Allen thought I was probably overstating the legal issues associated with sharing logins and sharing files to get scholarly publications. Sadly, I don’t think my statements were hyperbole:

  • Sharing logins to gain access to university library systems can involve grave legal risks. It violates the same sort of violations of terms-of-service that made Aaron Swartz face 50 years in prison. For instance, JSTOR’s terms of service (that Swartz allegedly violated in his felony charges) specifically prohibited actions like sharing logins.
  • Sharing papers (mainly in email, but also social networking sites) also carries risks, mainly in civil and not criminal law (but that could change if something like SOPA passes). Mass copyright lawsuits with financially ruinous penalties happen- even involving 100,000 people at a time, including children.
  • Litigiousness has entered the scholarly domain. University presses are suing universities over e-reserves to curtail “fair-use” (limitations in copyright law to allow research, instruction, critique, free speech).
  • Law Prof. John Tehranian published a study where he calculated a jaw-dropping $4.5 billion in potential copyright liability involved in routine academic research and instructional activities over the course of a single year.

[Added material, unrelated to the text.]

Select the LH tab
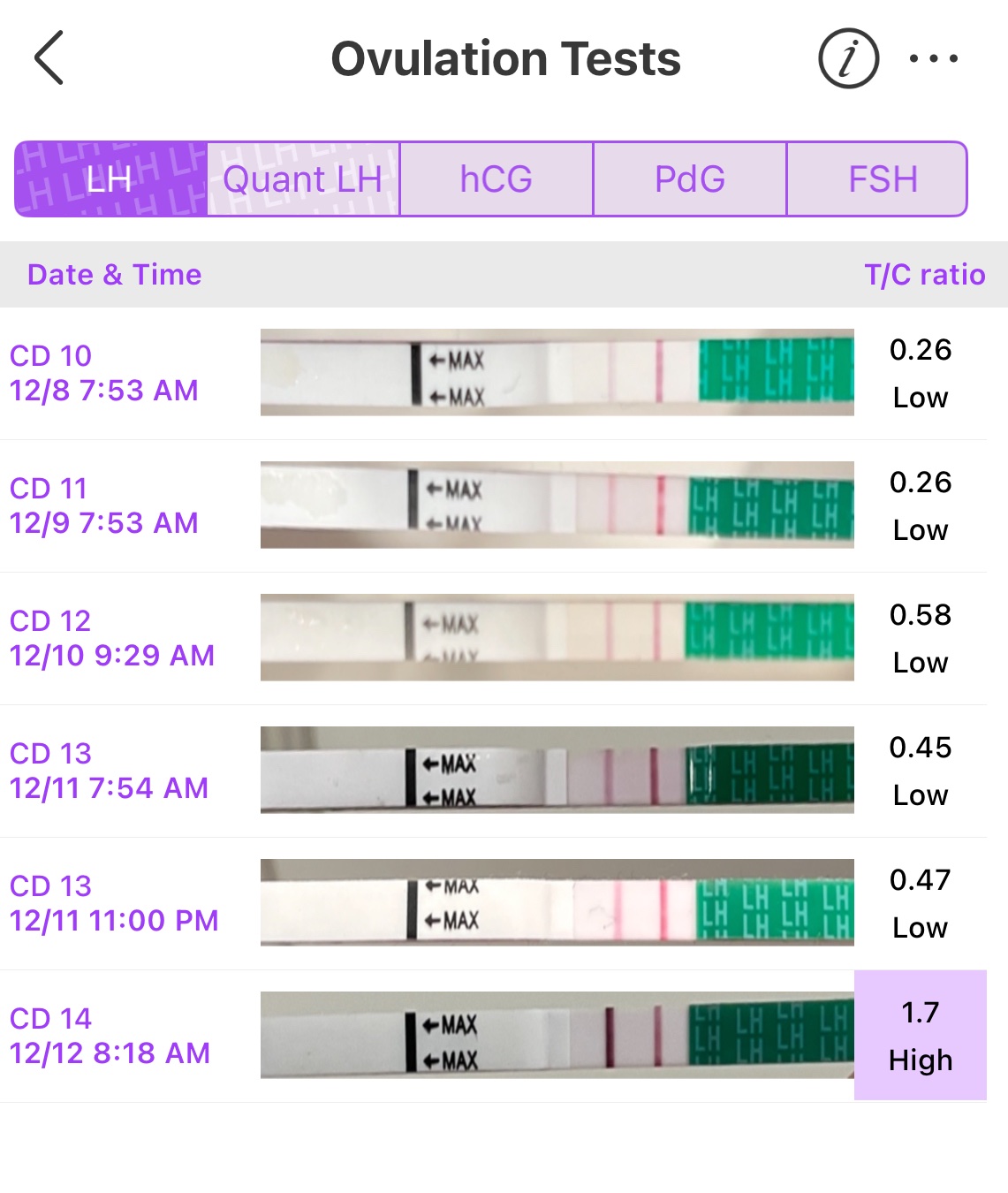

I think the evidence is clear that current intellectual property rules carry significant legal risks for everyone. It’s worse for researchers at the margins of the profession who lack their own institutional logins.

Normative Publishing Practices and Antiquities Trading

Network security laws and copyright laws are unjust because they carry such disproportionate penalties. Huge commercial scientific publishers like Elsevier push to further strengthen these draconian laws. Elsevier lobbied in favor of SOPA, a bill that would have made even non-commercial infringement a felony offense. That would have put many routine library activities at risk. Copyright has expanded in scope into a more or less absolute and perpetual property right. No US copyrighted works entered into the public domain last year.

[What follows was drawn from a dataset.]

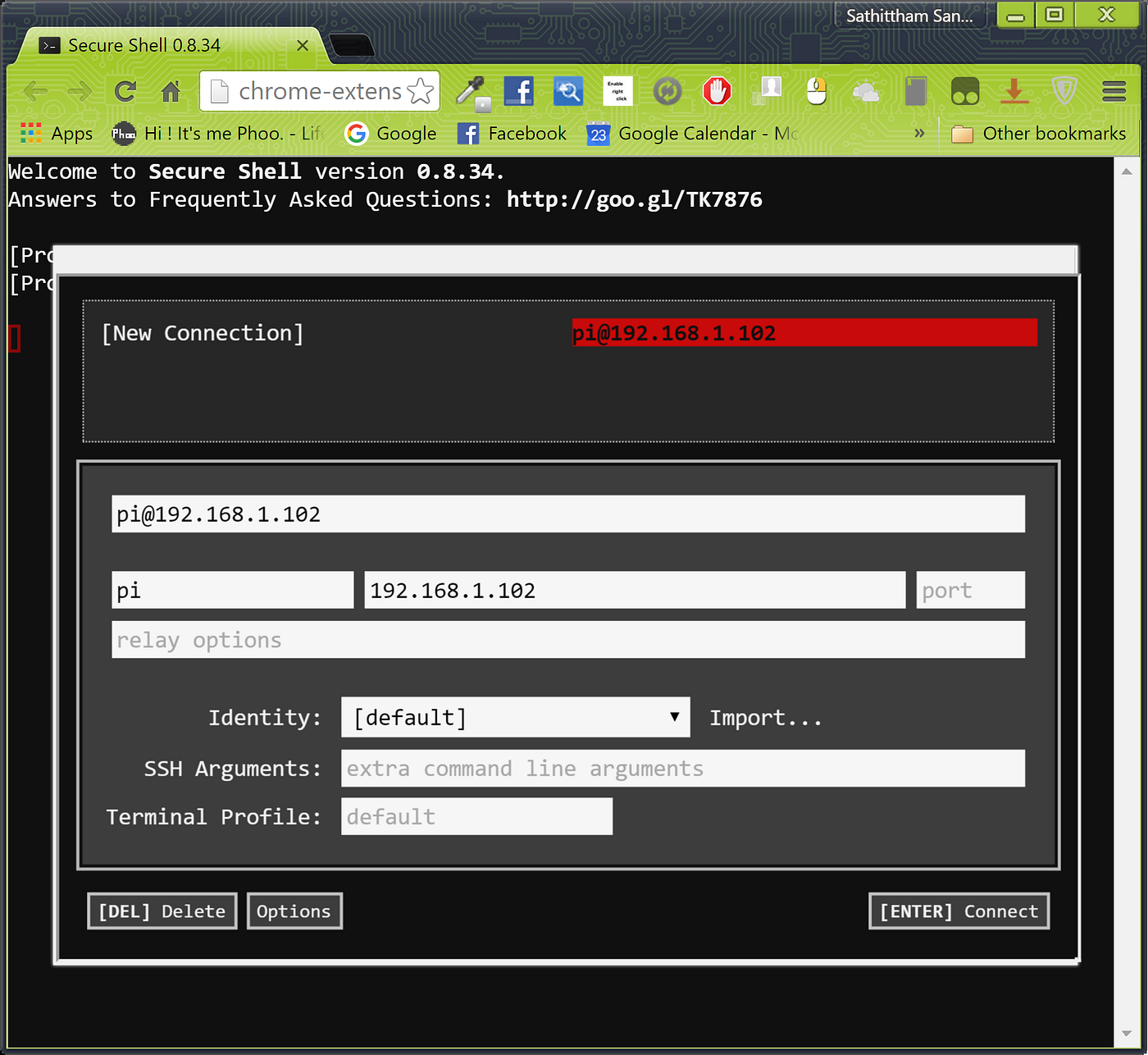The height and width of the screenshot is (1055, 1148).
Task: Open the mouse gestures extension icon
Action: 817,91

Like it or not (and I don’t), this legal context shapes academic communication and shapes its ethics. Regarding my point about the antiquities trade, yes, that was purposeful polemic to highlight these ethical issues. To expand on this point, if archaeologists only communicate their results as all-rights-reserved intellectual property, they’re clearly engaged in a form of appropriation. The (more or less) absolute (no fair use) and perpetual (de facto unlimited copyright terms) nature of these property rights increasingly excludes all uses, save commercial transactions. Doesn’t that reduce the scholarly record of the past into commodities?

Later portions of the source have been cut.